Re: XForms not enough

----- Original Message -----
From: "Rob McDougall" <RMcDouga@JetForm.com>
To: <www-forms@w3.org>
Sent: Friday, June 09, 2000 8:00 PM
Subject: RE: XForms not enough


> Thirdly, you seem to wish to write fully featured applications utilizing
> just a browser in the near future.  While that's a laudable goal, one has
to
> walk before one can run.  The technologies you cite (XSchema and XUL) are
> intended for a development audience.  That's not the majority of web
> authors.  The majority of web authors are HTML people.  XForms is aimed
> squarely at this majority.  The HTML authors don't have that ability to do
> rich forms without XForms.  The development audience always has
JavaScript,
> as painful as it sometimes is.  Their need (in my opinion) is not as
great.

Rob, I agree with your "walk before you run" argument.

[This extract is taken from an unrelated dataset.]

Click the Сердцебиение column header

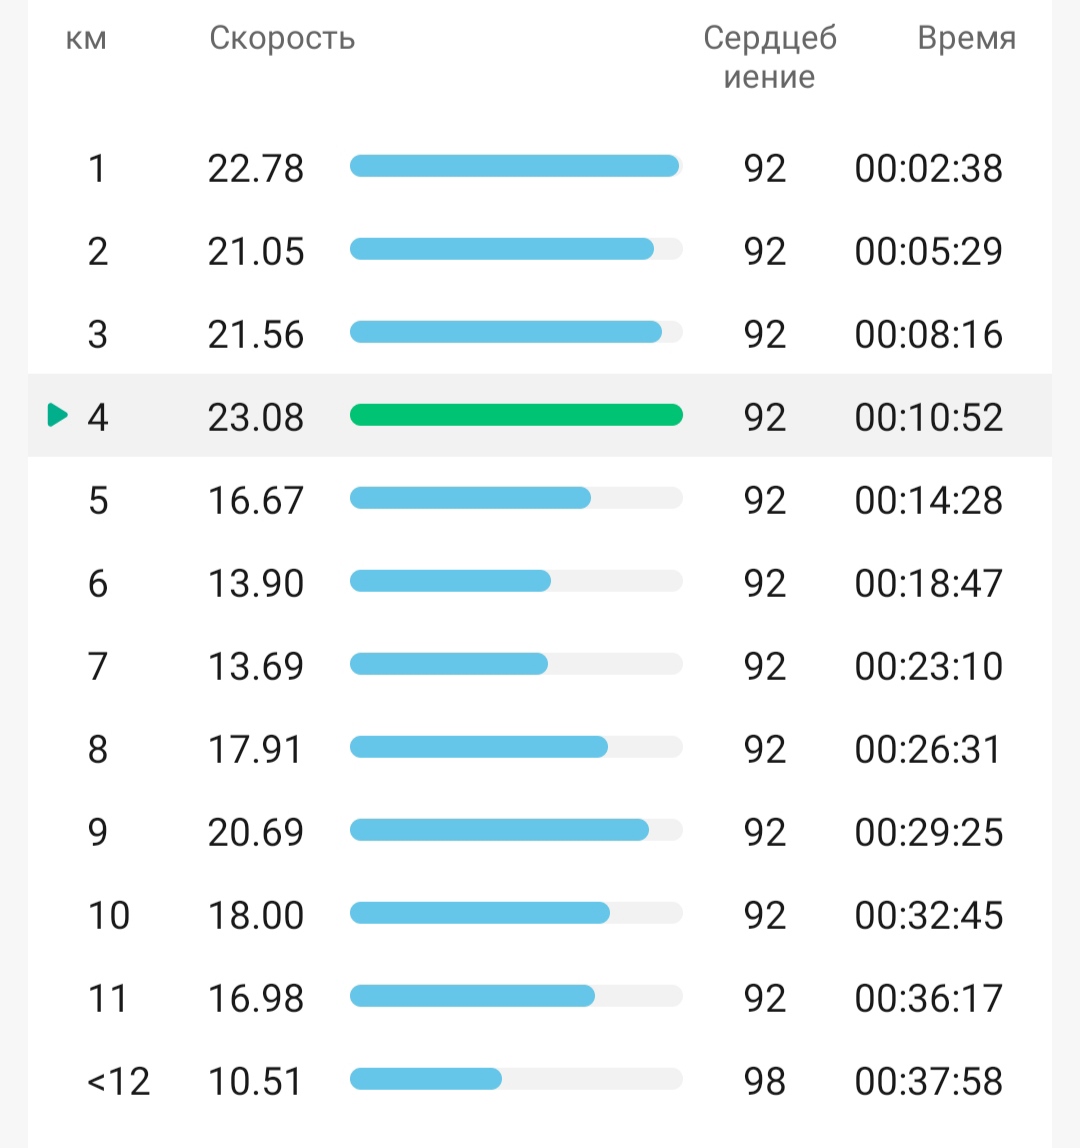pyautogui.click(x=770, y=57)
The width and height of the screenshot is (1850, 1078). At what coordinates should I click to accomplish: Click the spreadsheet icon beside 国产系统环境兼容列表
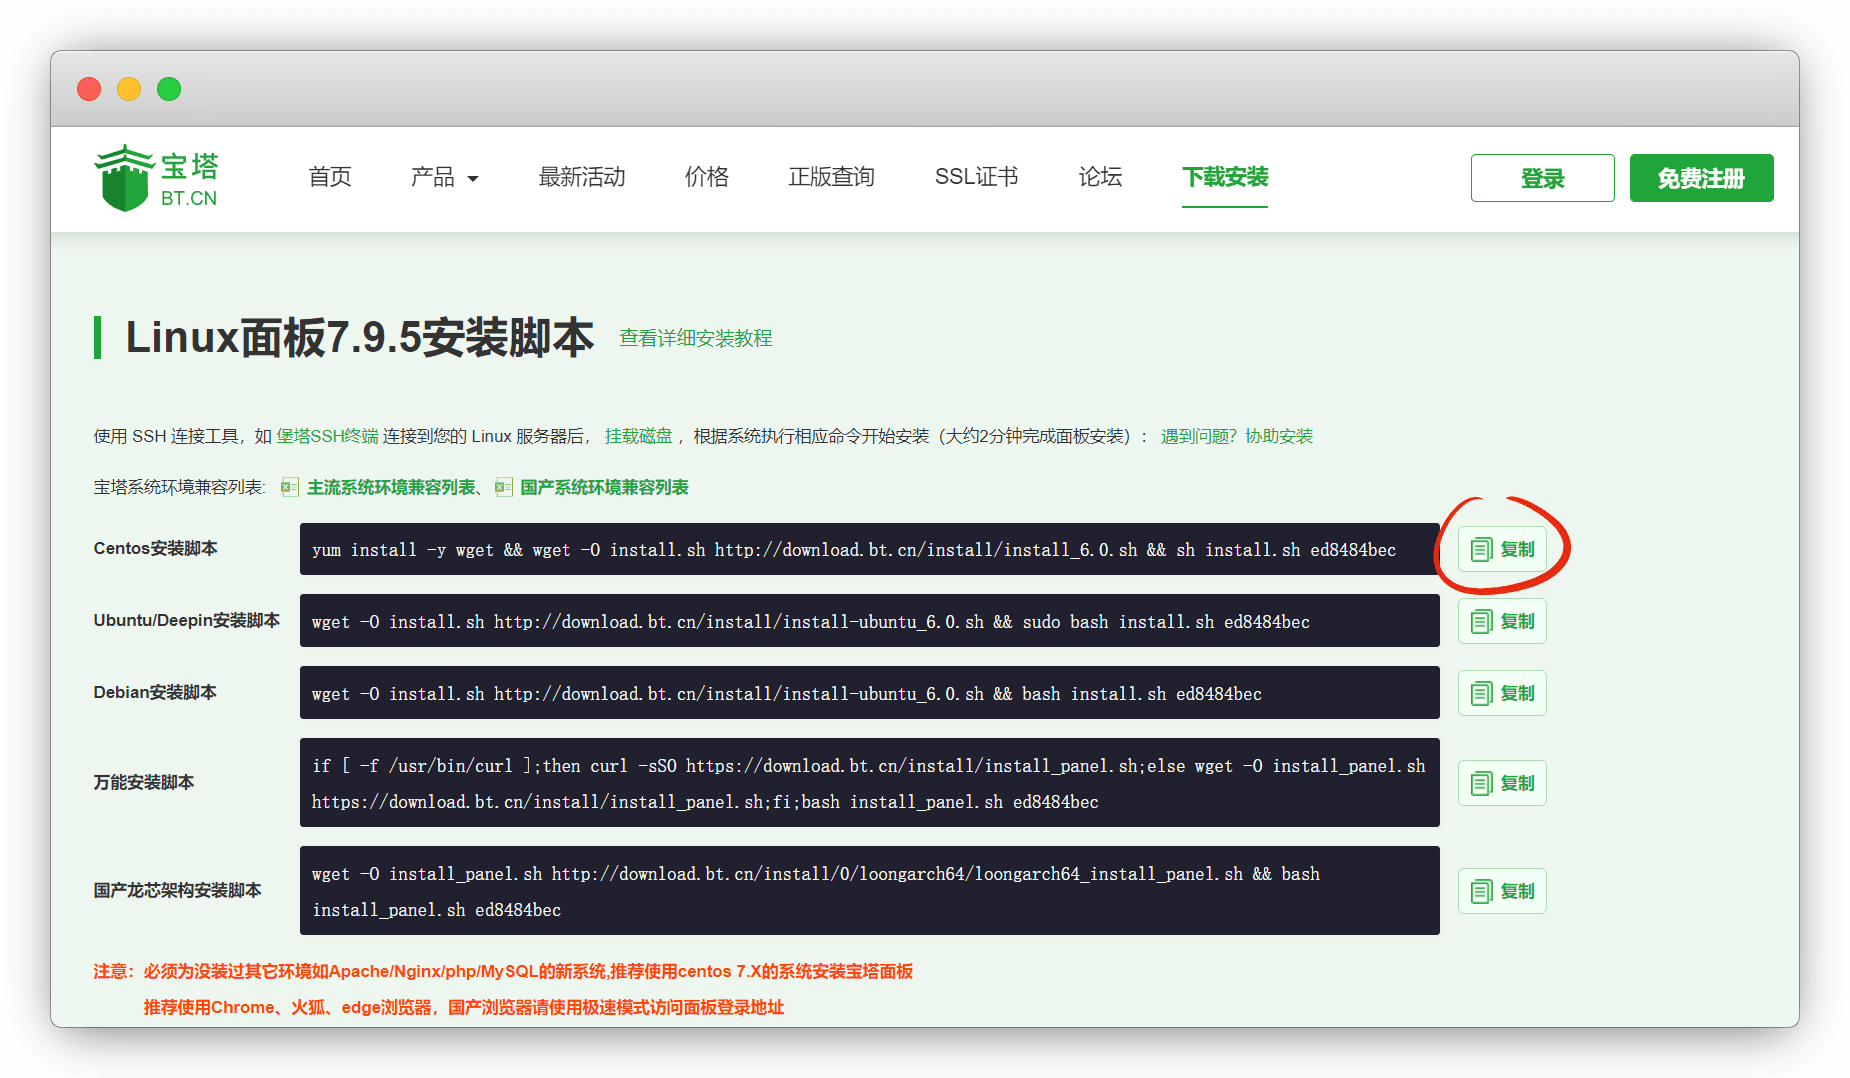504,487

I also agree with
HTML, and not XUL/XSchema/xxx being the lingua franca of the typical web
author.

There is one thing that I am missing very much on the web, today. It's also
a thing that will satisfy some of Joe's needs. It also has a connection with
what the X-Forms group is working on.

What am I talking about? HTML components. Custom tags.
What (IMHO) would fit very well in today's web architecture is a way to
build new HTML tags out of existing tags. Attach behaviour using ECMAScript.
Style them using CSS. In other words, re-using all the common things of
to-day.

Both Microsoft and Netscape have proposed HTML component systems (Behaviours
c.q. XBL) to the W3C. If any of the members of this list know of any W3C
activity in this area, please point me to the right place.(if there is one)

I like X-Forms as an incremental improvement over HTML forms. But, as far as
I see, that's not the thing Joe is asking for.